Released in March and one of India's highest-grossing films this year, “The Kashmir Files” depicts in harrowing detail how several hundred thousand Hindus fled Muslim militants in Indian-administer­ed Kashmir in 1989 and 1990.

The movie has been endorsed by Prime Minister Narendra Modi, and seized on by Hindu hardliners to stir up hatred against the country's Muslim minority.

Critics say it tackles themes close to the political agenda of Modi's Hindu nationalis­t government, which has often been accused of marginalis­ing and vilifying Muslims.

The media regulator in Singapore refused to classify the film, meaning it cannot be screened.

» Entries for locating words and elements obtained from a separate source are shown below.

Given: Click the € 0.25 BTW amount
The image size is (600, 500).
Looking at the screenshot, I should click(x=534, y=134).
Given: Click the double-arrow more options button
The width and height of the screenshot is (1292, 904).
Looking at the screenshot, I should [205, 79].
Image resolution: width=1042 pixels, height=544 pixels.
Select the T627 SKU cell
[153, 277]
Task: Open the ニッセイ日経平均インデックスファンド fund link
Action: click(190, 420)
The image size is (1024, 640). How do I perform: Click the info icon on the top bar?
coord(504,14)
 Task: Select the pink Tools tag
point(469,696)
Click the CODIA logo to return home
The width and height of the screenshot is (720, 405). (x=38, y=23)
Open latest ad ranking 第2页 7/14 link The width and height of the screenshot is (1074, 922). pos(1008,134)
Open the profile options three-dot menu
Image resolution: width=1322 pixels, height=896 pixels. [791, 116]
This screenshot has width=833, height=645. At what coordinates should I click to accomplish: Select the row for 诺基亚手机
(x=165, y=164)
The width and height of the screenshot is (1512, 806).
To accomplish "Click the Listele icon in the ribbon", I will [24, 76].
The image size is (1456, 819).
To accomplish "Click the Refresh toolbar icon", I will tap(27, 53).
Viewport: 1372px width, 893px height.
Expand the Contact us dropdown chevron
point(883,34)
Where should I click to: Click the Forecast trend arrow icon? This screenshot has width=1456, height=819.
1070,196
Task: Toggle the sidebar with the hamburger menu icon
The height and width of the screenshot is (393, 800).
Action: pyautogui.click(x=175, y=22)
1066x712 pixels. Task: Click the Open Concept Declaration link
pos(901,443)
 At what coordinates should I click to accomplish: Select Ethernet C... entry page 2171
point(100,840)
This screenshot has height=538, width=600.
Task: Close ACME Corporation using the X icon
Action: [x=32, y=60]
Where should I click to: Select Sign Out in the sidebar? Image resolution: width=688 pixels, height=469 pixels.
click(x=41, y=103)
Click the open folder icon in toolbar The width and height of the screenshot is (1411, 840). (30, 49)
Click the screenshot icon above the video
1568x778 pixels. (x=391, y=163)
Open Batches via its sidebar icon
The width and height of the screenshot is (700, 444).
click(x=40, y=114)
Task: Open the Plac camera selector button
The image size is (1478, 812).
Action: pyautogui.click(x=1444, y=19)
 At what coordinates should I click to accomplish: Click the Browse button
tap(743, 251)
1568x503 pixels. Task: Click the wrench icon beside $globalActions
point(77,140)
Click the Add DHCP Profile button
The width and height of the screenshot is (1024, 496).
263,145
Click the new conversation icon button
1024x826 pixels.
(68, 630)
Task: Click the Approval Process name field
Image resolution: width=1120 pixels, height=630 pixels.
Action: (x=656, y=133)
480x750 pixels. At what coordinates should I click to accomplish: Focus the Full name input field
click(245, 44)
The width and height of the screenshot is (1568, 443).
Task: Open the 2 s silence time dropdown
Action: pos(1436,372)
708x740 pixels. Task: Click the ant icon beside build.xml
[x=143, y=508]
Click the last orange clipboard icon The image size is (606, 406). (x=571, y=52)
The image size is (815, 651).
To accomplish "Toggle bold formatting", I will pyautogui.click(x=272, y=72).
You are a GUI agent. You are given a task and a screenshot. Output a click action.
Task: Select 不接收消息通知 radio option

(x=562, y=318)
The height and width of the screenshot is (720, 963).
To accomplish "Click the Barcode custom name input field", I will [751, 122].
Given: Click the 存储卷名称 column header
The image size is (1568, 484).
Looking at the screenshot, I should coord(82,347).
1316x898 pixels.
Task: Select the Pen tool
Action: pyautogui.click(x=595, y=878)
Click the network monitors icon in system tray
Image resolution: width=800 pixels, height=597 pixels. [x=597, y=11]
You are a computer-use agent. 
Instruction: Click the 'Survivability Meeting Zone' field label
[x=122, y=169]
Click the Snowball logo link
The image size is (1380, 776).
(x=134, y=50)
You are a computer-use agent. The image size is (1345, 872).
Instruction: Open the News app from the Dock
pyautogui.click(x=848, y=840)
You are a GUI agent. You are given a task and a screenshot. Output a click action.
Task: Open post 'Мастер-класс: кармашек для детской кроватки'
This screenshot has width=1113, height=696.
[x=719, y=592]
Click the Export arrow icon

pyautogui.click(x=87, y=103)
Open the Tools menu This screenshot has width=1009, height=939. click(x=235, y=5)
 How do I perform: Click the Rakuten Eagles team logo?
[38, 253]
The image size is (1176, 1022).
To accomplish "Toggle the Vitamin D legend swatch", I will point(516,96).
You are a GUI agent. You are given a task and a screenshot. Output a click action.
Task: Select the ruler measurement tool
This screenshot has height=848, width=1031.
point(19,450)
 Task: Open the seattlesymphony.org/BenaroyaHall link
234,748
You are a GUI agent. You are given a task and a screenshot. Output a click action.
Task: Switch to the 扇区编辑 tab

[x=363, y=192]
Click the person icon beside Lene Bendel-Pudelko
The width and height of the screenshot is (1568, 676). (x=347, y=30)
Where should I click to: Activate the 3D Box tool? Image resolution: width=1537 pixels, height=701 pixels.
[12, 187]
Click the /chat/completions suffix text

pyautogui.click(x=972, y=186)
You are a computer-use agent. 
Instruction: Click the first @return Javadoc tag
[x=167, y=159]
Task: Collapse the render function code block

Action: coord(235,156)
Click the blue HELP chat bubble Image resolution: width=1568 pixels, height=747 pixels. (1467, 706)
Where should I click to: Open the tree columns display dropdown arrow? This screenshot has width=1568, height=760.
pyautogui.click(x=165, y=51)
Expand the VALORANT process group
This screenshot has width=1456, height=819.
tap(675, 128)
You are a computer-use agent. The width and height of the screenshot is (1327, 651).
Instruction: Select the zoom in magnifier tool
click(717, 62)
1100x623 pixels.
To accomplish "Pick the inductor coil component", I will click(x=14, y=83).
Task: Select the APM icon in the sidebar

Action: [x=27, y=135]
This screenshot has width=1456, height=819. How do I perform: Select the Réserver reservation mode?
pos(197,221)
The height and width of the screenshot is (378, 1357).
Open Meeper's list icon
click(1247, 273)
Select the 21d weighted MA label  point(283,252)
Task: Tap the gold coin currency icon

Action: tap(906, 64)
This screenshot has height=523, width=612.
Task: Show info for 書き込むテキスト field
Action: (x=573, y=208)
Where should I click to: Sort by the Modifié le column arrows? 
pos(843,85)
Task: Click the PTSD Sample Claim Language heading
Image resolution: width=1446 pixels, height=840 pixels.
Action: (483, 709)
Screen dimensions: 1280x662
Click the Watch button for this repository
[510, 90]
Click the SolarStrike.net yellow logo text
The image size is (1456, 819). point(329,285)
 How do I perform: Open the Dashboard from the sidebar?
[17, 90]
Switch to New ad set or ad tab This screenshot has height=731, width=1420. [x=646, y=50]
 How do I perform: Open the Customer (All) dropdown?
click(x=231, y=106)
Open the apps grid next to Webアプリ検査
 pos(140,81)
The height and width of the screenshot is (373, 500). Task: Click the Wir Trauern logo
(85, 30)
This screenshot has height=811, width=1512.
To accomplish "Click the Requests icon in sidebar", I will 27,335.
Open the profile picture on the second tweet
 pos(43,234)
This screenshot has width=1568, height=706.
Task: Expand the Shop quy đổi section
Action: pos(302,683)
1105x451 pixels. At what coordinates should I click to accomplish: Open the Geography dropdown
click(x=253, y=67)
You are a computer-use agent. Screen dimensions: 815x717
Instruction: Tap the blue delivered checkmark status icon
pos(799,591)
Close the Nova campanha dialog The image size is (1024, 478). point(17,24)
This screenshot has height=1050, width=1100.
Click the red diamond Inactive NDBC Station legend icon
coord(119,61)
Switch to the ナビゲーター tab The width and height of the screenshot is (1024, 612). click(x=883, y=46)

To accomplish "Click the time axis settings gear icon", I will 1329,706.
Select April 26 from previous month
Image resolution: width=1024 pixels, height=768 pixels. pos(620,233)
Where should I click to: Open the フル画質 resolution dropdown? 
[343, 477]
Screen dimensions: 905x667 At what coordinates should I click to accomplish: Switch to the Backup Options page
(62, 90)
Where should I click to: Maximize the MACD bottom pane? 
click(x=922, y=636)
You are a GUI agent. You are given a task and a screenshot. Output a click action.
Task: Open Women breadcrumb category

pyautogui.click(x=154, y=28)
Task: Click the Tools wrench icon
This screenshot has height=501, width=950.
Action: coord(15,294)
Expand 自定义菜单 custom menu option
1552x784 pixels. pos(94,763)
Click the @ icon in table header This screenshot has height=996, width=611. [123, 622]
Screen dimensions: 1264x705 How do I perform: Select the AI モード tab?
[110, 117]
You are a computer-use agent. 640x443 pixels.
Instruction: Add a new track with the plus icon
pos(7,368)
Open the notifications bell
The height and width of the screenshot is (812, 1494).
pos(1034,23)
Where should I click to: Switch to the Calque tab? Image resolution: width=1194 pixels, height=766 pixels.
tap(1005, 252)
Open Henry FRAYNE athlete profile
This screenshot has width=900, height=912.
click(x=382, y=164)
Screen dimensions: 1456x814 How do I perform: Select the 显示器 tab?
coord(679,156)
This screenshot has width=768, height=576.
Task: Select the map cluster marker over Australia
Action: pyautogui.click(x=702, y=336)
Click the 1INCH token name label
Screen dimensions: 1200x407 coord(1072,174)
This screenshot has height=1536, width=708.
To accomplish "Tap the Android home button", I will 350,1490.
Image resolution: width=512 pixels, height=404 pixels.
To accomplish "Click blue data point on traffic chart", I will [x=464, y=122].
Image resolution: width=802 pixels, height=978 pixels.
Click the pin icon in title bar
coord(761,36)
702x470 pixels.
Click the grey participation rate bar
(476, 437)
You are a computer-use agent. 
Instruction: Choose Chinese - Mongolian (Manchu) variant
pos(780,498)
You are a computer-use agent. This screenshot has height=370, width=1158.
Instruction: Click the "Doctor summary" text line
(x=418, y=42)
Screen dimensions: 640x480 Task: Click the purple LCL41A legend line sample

The decision was due to the movie's “provocativ­e and onesided portrayal of Muslims and the depictions of Hindus being persecuted”, officials said in a statement.

“These representa­tions have the potential to cause enmity between different communitie­s, and disrupt social cohesion and religious harmony in our multi-racial and multi-religious society.”

The city-state's population of 5.5 million are mostly ethnic Chinese but it also has large communitie­s of ethnic Malay Muslims and ethnic Indian Hindus.

The film's director, Vivek Agnihotri, lashed out at the decision, tweeting that Singapore was the “most regressive censor in the world”.

The tightly-controlled country is sensitive to anything that could trigger ethnic and religious tensions.

It occasional­ly bans films and publicatio­ns for fear of inflaming divisions, leading some to ridicule it as a nanny state.